Flexible timing for different needs
A key tool in this design is "scalable numerology," a 5G feature that changes how radio signals are arranged in time and frequency. Coarser settings use narrow spacing and longer time slots, which are efficient for high data rates but react slowly. Finer settings use wider spacing and very short slots, which respond quickly and suit delay‑sensitive traffic, but carry fewer bits per slot. The paper allows each slice—speed‑oriented or delay‑oriented—to pick its own numerology on both NR and NR‑U links. This flexibility greatly enlarges the space of possible configurations, but also makes manual tuning almost impossible.

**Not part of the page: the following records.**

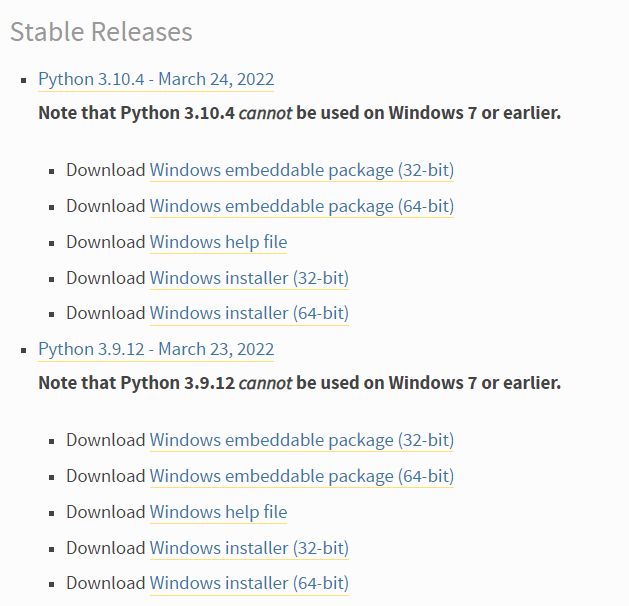Open the Python 3.10.4 - March 24, 2022 release link
629x606 pixels.
[x=156, y=79]
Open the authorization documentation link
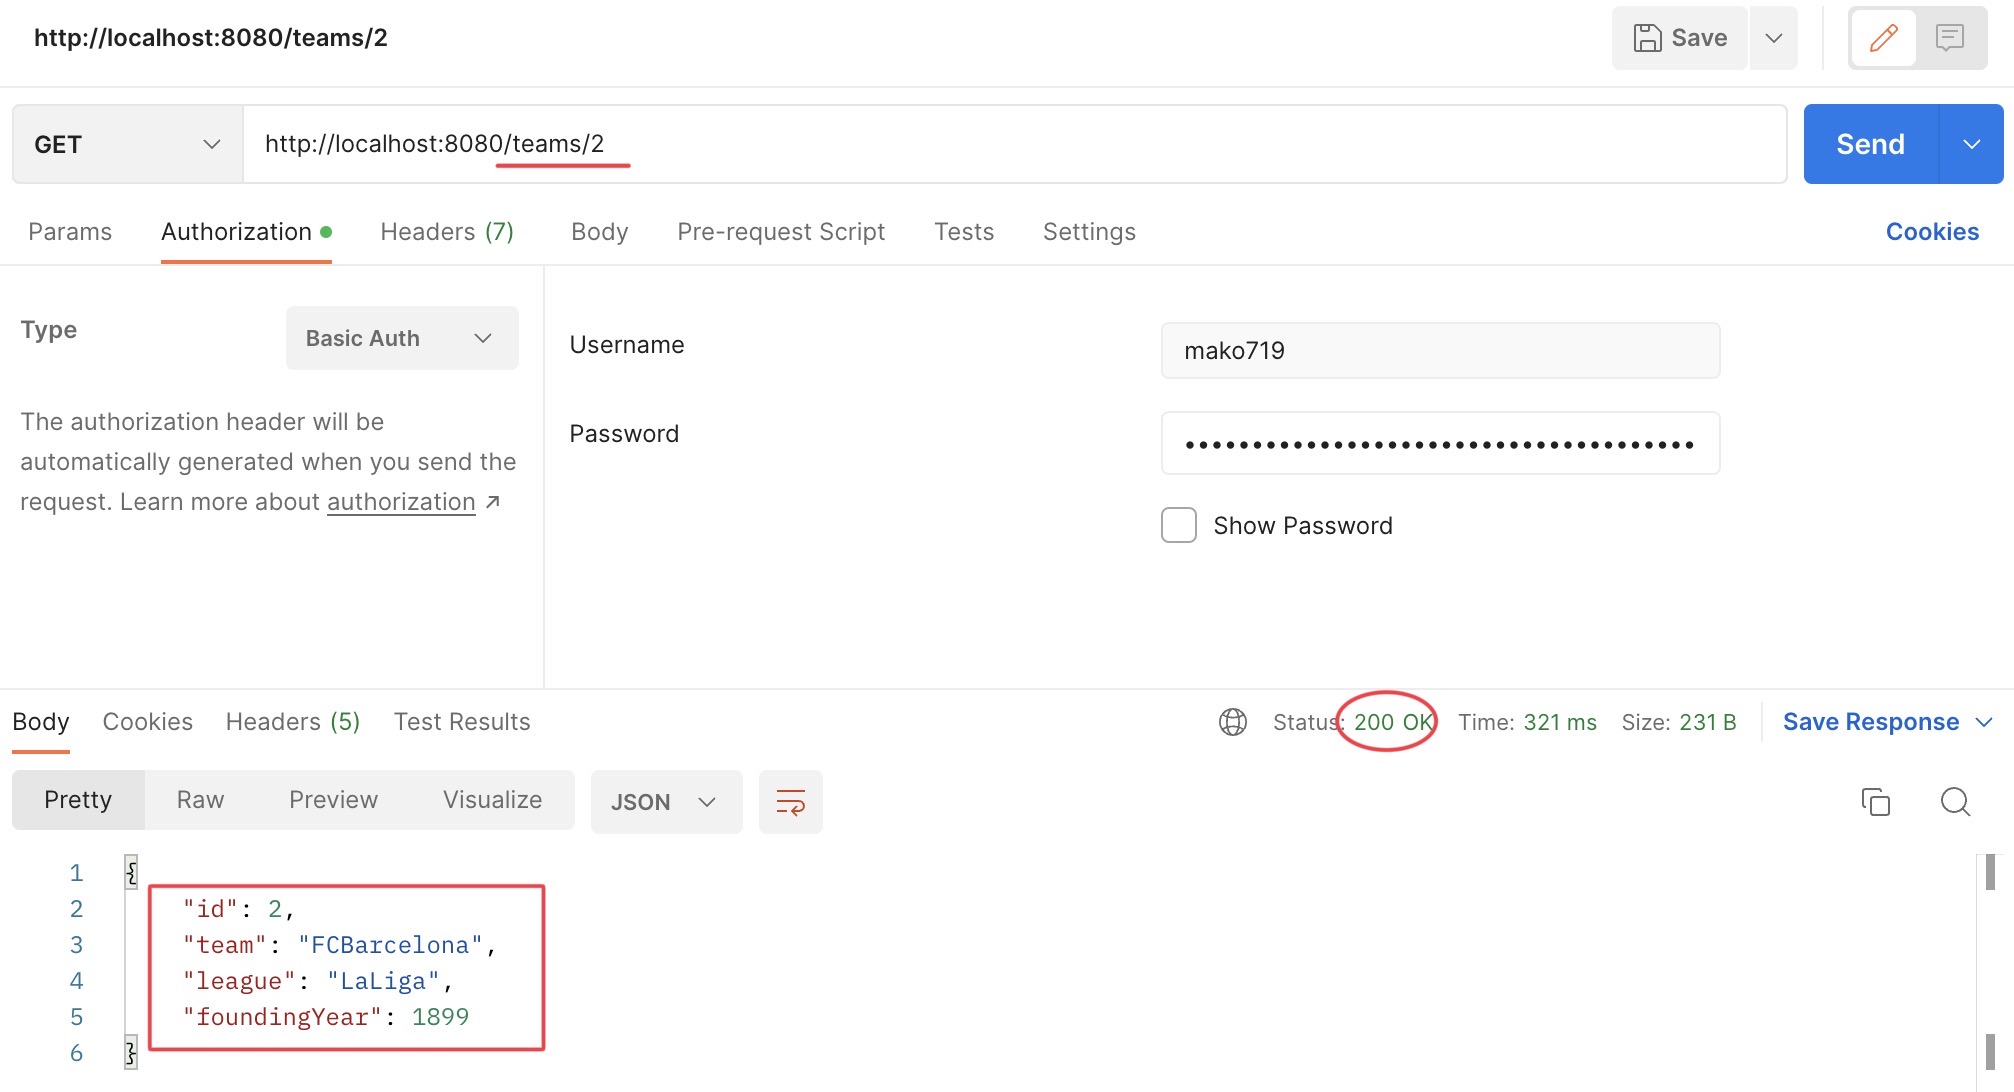 tap(401, 502)
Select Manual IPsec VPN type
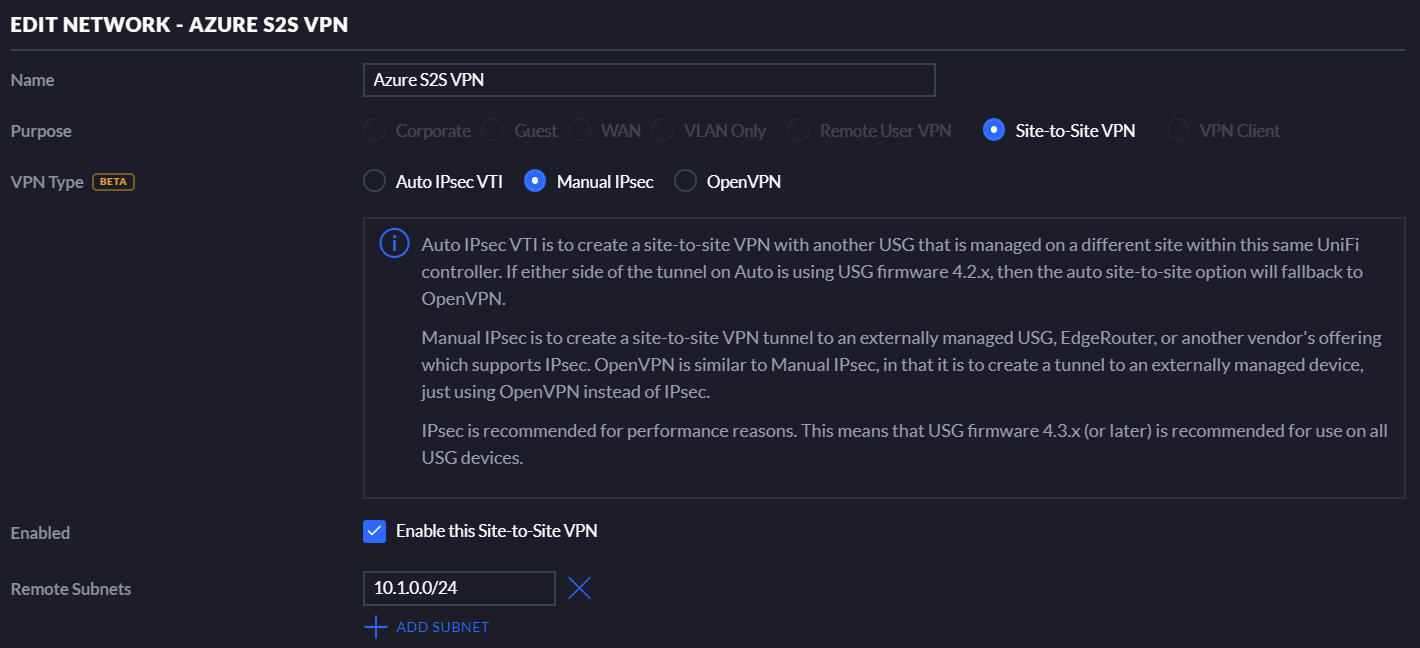Screen dimensions: 1420x648 535,181
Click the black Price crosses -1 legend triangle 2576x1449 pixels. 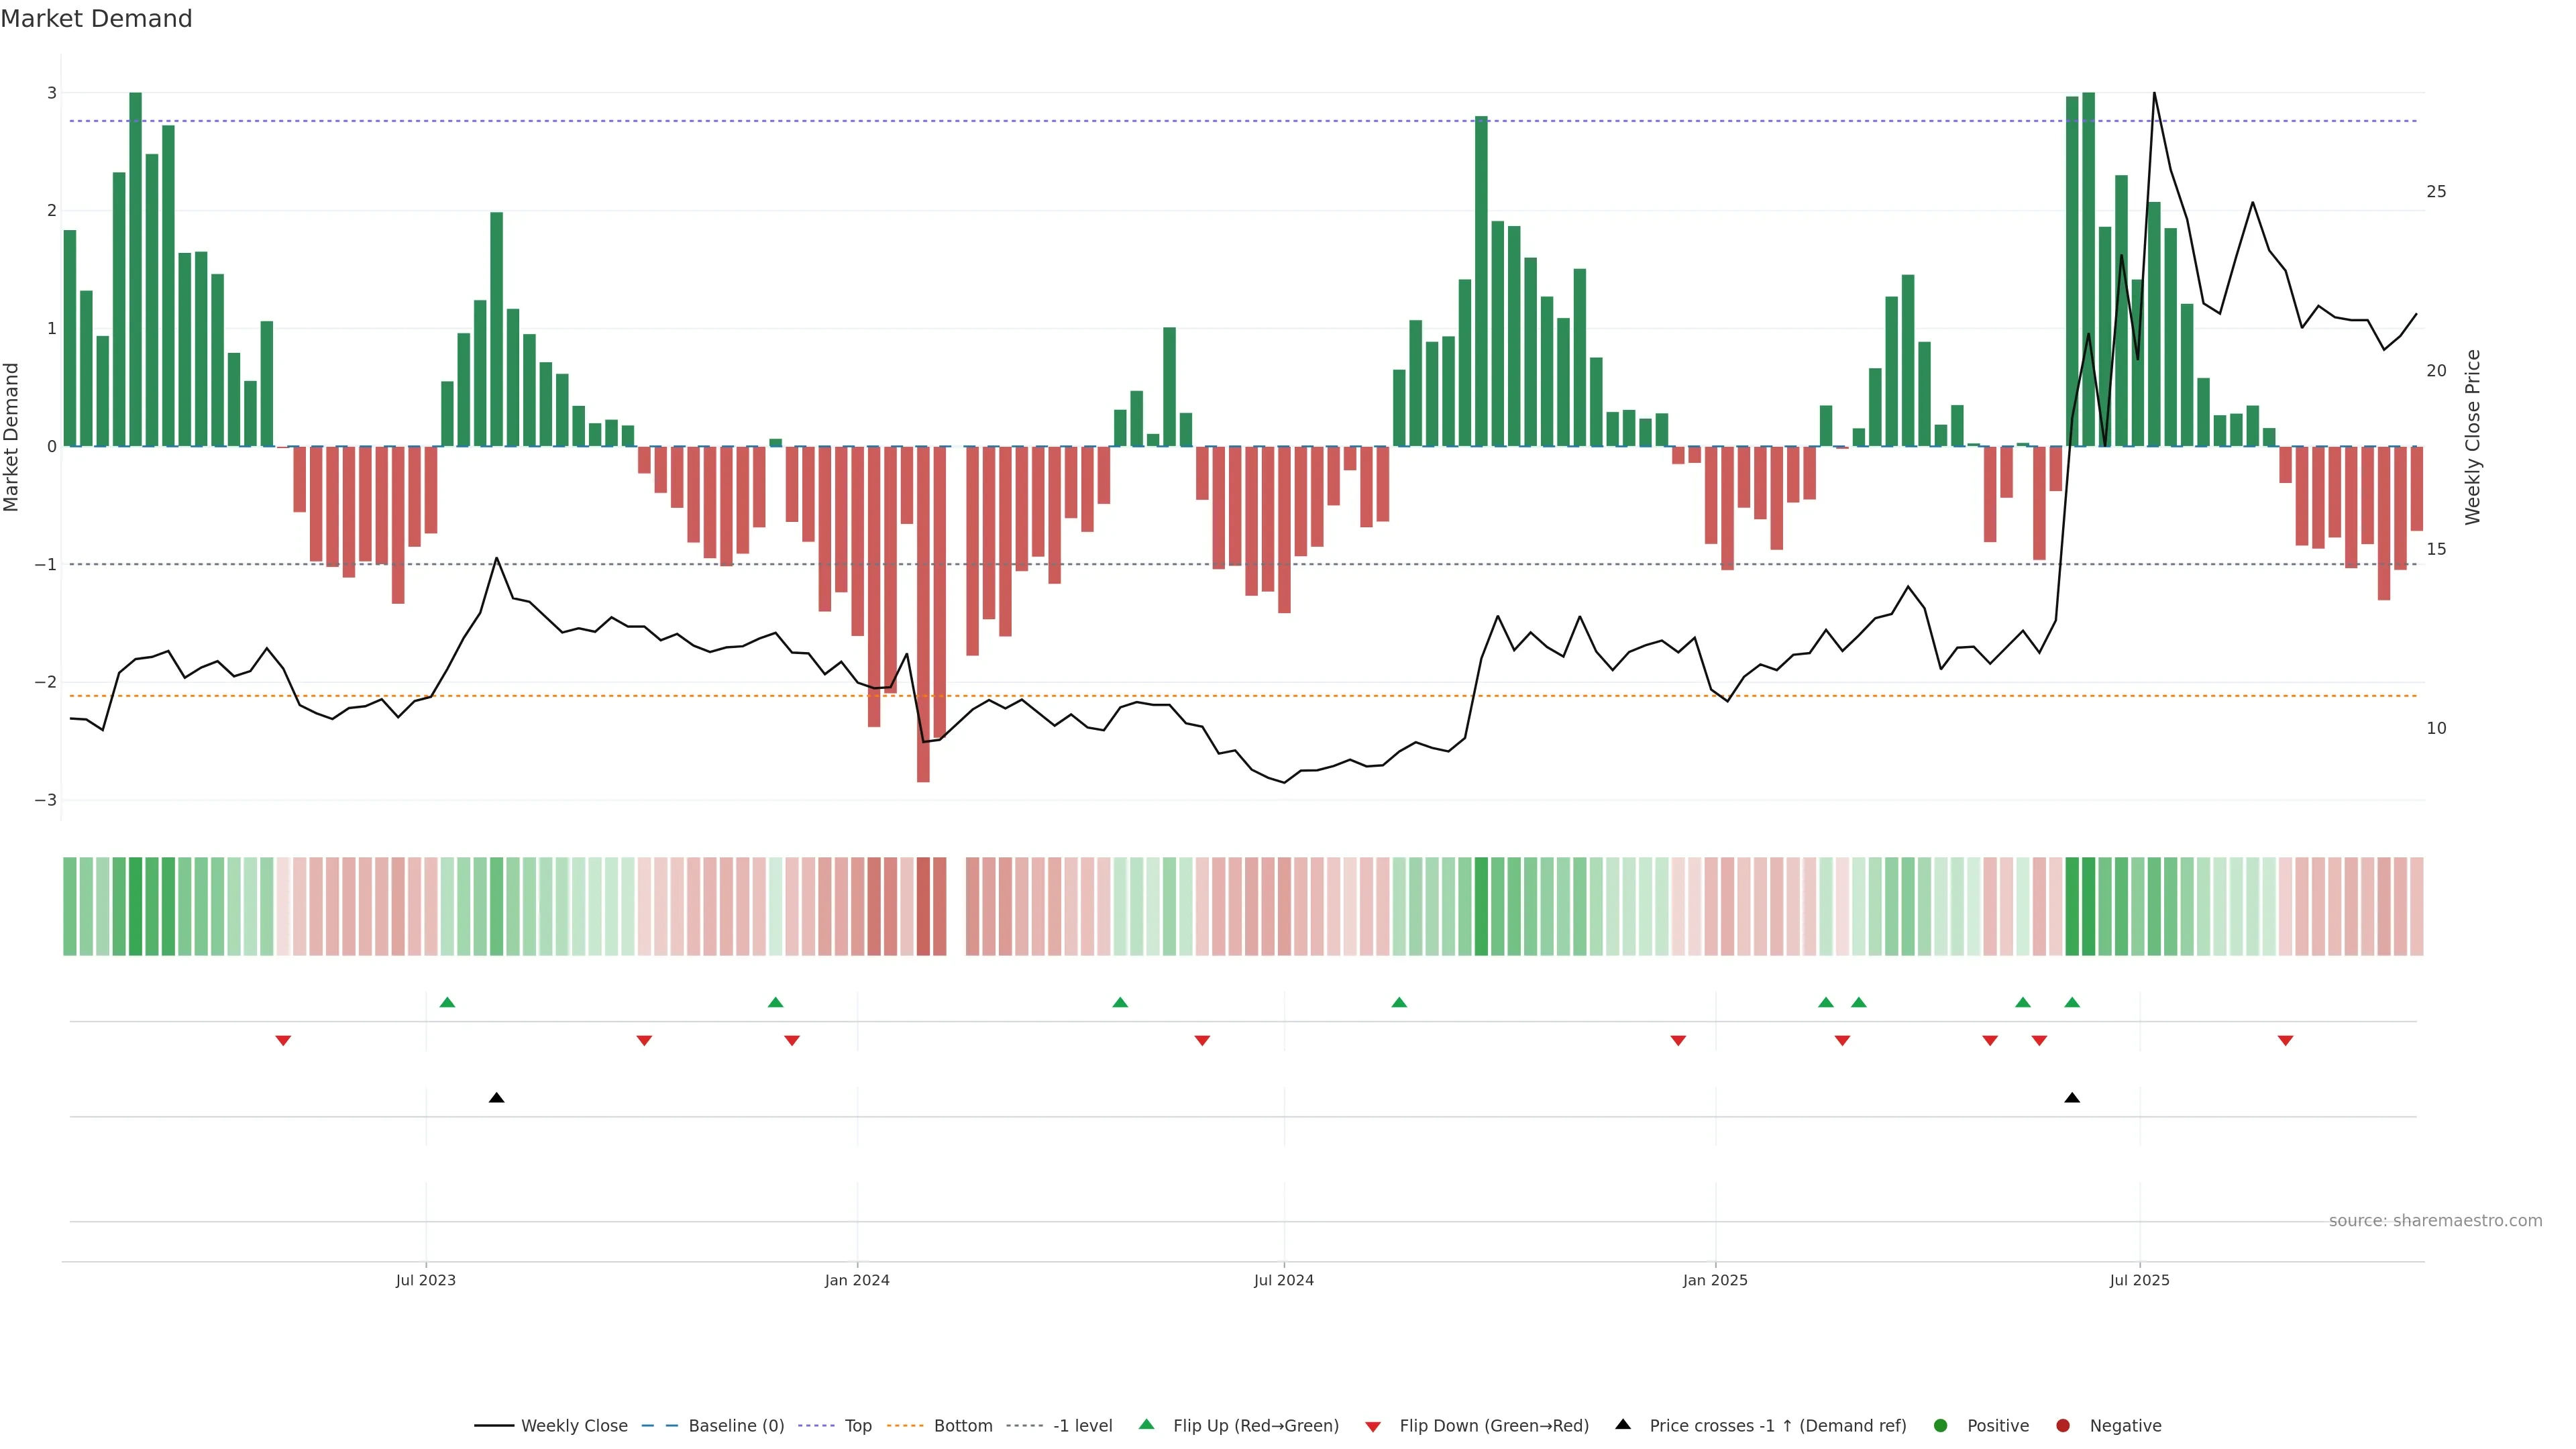click(x=1622, y=1424)
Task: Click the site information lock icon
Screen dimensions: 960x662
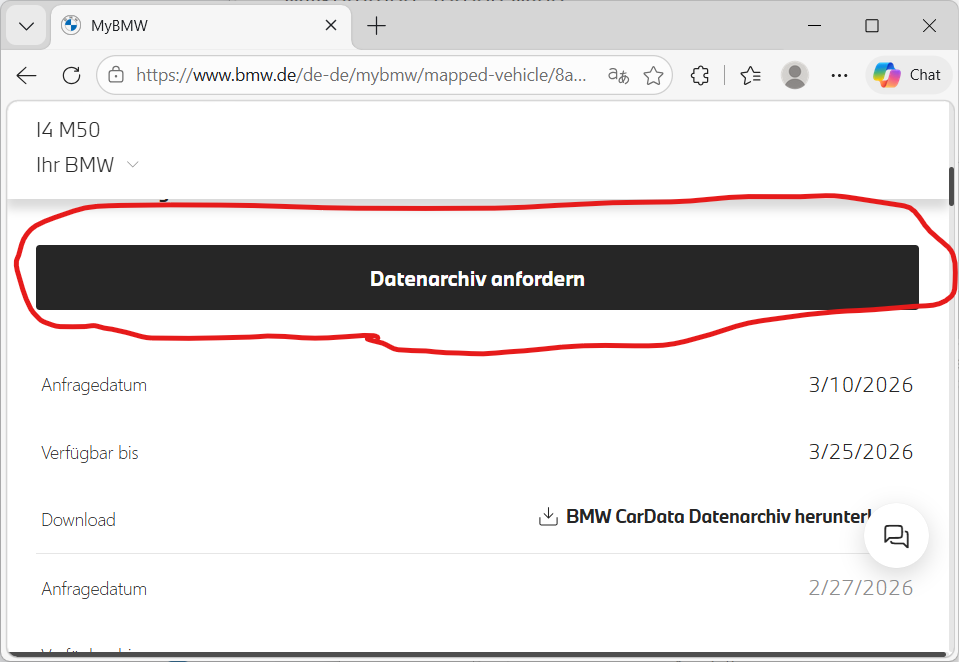Action: (115, 75)
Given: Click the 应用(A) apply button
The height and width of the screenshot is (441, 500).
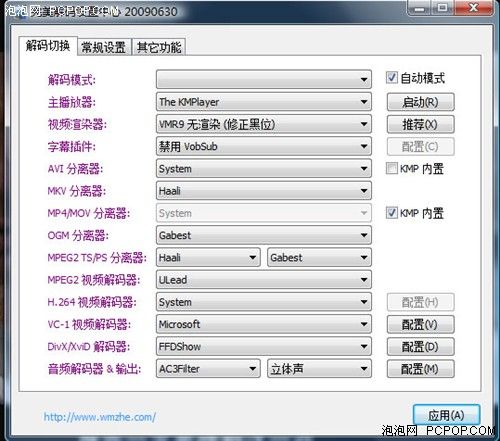Looking at the screenshot, I should (x=446, y=415).
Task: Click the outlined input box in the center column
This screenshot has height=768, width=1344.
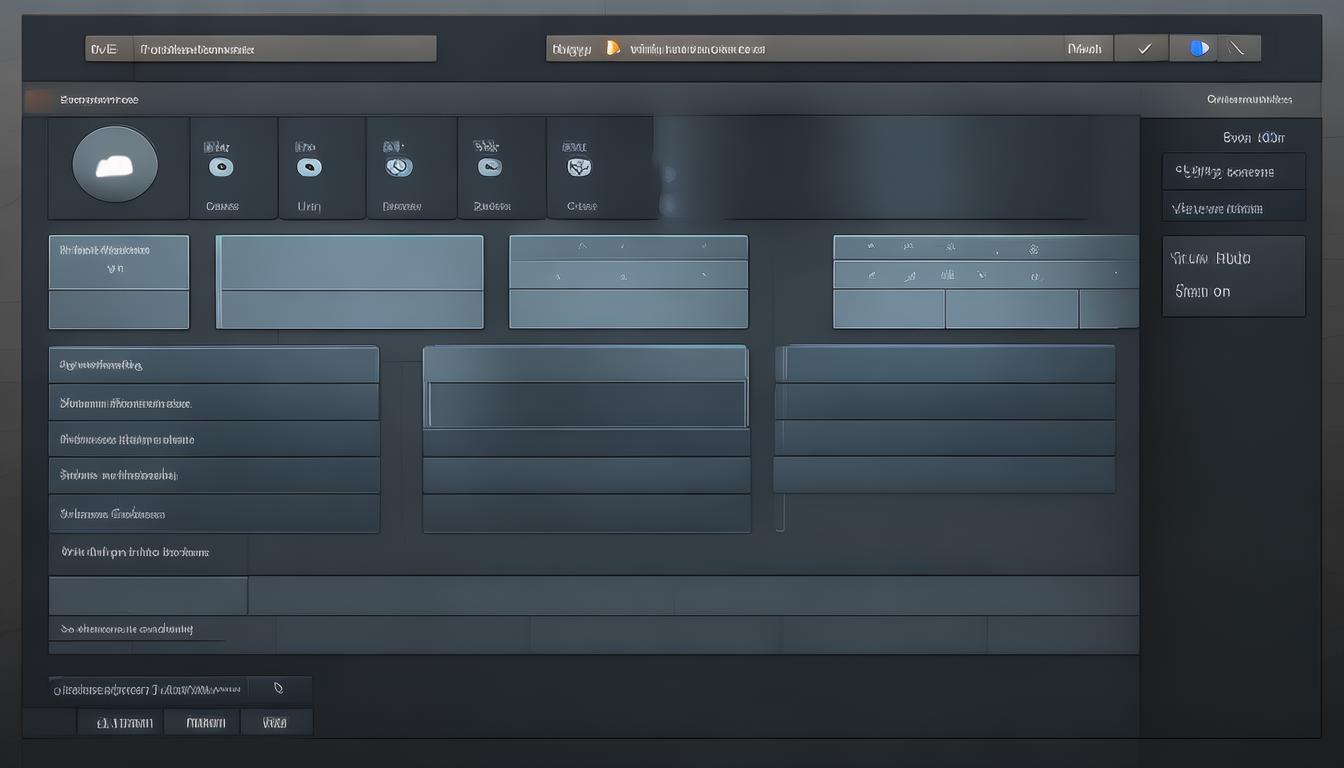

Teaching the network to adapt by itself
To navigate this complexity, the authors turn to artificial intelligence. They model user "satisfaction" with a simple index that rises when a user’s data rate exceeds a target or its delay falls below a threshold. A deep reinforcement learning method called a dueling deep Q‑network (DDQN) observes the current load on each slice and cell, then learns how to adjust the share of radio resources and the numerology choice per slice to maximize total satisfaction. On top of this, a regret‑based learning algorithm lets users "reconsider" which base station and mode (NR, NR‑U, or combined) they attach to, gradually steering them toward options that historically gave better satisfaction. The process repeats: resource settings influence user associations, which in turn feed back into the learning loop.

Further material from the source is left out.